--- start of PROVIDED PASSAGE ---

Murray Selwyn Jones (born 1957 in Lower Hutt) is a New Zealand sailor.

Sailing career
Jones represented New Zealand in the Flying Dutchman class in 1988 and 1992 Summer Olympics. Jones finished 5th in 1988 and 4th in 1992, alongside Greg Knowles.

Jones was part of Team New Zealand that won the America's Cup in 1995 and then defended the trophy in 2000. Jones was one of six prominent sailors who then left Team New Zealand and joined Alinghi, winning the 2003 America's Cup and 2007 America's Cup. Jones was inducted into the America's Cup Hall of Fame in 2010.

Along with Russell Coutts, Jones later joined Oracle Team USA and was involved in the 2013 America's Cup victory.

Jones re-joined Team New Zealand for the 2017 America's Cup.

Personal life
Jones married Jan Shearer. His daughter, Gemma, is a sailor and competed in the 2016 Summer Olympics.

--- end of PROVIDED PASSAGE ---
--- start of DATASET ---

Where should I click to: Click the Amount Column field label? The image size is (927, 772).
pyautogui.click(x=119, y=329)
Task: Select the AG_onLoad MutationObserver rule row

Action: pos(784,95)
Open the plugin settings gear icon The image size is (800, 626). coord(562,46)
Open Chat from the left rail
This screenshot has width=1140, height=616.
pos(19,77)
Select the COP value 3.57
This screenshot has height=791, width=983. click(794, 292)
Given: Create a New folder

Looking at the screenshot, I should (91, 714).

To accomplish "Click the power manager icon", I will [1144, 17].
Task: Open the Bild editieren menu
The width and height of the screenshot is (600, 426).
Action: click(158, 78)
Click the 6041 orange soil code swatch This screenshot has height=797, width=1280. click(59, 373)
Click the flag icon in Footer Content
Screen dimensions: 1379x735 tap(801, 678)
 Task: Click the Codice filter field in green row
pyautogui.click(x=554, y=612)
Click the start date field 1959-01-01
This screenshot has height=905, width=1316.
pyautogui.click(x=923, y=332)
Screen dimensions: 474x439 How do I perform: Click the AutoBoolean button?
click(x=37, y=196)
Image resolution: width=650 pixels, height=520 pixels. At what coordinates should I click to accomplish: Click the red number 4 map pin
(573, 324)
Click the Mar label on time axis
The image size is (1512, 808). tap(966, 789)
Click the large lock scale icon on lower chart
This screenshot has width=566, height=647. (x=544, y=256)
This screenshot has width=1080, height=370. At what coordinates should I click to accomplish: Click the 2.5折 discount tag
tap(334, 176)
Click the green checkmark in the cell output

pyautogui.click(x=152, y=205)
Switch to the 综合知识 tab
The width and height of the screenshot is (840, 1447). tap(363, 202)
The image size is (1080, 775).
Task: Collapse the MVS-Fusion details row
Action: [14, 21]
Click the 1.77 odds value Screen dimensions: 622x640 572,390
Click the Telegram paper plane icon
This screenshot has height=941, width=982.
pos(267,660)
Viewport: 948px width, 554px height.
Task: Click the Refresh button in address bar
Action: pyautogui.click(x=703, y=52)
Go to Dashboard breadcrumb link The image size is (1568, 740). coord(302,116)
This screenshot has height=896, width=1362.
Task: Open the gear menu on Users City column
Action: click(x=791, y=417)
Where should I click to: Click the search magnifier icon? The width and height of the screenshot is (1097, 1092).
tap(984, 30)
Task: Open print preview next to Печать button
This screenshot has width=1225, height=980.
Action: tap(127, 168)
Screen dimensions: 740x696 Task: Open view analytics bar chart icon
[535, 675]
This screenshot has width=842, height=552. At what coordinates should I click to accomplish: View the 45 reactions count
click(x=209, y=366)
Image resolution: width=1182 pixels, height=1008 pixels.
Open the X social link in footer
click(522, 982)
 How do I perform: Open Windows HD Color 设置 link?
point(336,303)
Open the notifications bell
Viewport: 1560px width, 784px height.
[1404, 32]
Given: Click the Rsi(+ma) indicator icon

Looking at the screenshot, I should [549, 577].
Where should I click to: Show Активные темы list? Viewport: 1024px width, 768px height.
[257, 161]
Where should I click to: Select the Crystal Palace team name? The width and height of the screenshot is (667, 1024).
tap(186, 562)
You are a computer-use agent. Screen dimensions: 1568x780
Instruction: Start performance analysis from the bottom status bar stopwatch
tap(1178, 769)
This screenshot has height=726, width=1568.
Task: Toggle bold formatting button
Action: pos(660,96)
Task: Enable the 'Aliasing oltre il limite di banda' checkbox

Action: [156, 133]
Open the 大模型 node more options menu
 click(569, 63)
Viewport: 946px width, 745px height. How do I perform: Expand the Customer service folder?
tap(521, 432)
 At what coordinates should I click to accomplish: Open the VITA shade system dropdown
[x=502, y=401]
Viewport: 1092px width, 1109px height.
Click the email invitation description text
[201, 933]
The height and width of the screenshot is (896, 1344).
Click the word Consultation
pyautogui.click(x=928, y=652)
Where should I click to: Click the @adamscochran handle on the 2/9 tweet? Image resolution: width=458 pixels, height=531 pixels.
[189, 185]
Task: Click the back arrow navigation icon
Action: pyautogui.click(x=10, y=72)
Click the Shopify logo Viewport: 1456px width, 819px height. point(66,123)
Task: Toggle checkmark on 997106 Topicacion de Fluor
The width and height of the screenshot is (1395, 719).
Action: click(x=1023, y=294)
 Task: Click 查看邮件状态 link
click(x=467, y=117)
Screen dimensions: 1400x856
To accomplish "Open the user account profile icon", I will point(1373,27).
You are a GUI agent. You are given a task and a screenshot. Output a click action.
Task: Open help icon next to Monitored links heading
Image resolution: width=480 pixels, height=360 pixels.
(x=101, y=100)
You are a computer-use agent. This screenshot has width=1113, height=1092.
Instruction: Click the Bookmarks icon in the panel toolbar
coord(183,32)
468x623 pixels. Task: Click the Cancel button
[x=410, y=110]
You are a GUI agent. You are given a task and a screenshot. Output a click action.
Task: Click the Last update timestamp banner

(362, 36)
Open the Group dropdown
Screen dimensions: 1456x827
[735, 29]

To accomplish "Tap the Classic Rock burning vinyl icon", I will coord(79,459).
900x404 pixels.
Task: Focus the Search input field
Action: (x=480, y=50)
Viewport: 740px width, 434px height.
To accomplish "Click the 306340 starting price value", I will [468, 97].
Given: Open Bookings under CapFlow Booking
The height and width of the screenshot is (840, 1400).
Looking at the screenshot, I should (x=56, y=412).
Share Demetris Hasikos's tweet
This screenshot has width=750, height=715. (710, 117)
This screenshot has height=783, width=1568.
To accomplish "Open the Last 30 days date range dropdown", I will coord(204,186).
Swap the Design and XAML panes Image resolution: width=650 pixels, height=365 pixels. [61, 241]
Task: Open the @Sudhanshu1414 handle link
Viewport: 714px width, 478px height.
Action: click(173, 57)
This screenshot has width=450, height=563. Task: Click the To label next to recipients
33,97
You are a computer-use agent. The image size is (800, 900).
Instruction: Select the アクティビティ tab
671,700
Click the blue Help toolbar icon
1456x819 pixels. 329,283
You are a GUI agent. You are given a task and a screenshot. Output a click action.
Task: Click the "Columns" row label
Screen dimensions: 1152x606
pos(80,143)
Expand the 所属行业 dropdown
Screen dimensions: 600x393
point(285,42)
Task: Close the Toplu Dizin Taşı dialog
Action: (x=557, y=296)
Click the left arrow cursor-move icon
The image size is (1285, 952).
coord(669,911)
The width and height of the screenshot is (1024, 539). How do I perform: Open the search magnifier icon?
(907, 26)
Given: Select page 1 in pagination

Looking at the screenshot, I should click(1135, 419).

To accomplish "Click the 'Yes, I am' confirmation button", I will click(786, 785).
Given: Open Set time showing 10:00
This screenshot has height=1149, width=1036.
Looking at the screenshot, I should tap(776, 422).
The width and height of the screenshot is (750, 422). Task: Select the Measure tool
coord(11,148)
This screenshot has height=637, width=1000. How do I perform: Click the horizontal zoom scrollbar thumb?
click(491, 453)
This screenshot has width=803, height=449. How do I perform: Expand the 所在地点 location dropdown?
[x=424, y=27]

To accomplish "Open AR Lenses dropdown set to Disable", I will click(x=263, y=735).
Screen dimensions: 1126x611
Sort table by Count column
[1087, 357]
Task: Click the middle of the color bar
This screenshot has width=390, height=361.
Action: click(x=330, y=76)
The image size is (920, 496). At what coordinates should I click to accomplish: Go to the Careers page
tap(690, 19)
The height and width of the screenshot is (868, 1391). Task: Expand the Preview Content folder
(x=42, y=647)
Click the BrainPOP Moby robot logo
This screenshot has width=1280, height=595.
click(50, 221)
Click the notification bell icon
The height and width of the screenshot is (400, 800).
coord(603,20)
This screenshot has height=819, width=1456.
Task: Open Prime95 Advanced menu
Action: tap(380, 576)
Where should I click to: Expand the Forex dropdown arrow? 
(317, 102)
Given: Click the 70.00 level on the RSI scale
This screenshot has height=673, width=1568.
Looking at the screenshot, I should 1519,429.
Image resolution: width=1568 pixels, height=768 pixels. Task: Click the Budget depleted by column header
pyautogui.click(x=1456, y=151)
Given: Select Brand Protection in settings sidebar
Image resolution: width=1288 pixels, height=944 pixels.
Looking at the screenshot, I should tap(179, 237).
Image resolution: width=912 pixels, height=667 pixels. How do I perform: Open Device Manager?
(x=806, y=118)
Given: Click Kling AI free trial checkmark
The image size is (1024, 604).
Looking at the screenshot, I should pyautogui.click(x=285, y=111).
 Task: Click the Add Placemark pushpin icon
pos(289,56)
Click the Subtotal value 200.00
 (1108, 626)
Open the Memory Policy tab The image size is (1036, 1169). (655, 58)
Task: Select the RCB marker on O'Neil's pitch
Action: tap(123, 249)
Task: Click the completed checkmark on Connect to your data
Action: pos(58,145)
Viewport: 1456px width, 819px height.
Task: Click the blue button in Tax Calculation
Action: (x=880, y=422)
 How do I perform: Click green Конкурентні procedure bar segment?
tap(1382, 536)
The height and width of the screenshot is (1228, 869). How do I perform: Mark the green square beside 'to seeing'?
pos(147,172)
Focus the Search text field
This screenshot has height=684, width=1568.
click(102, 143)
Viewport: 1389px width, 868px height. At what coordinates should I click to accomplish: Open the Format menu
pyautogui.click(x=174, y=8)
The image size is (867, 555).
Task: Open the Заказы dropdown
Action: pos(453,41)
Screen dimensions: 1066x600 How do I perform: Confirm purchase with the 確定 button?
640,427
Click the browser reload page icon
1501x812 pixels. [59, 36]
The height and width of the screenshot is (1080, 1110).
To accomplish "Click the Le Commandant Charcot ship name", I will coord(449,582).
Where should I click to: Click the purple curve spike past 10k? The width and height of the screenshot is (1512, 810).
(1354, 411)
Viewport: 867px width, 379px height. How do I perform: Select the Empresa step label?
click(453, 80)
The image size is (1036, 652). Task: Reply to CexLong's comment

--- end of DATASET ---

WRITTEN REQUEST A:
From the Murray Jones biography, list every year of an America's Cup competition that it mentions.
WRITTEN REQUEST B:
Repeat the Murray Jones biography from "Along with Russell" up to and including "2016 Summer Olympics.", swapping "re-joined" for "rejoined".
The records come from a different source than the biography.

FULL RESPONSE A:
1995, 2000, 2003, 2007, 2013, 2017

FULL RESPONSE B:
Along with Russell Coutts, Jones later joined Oracle Team USA and was involved in the 2013 America's Cup victory.

Jones rejoined Team New Zealand for the 2017 America's Cup.

Personal life
Jones married Jan Shearer. His daughter, Gemma, is a sailor and competed in the 2016 Summer Olympics.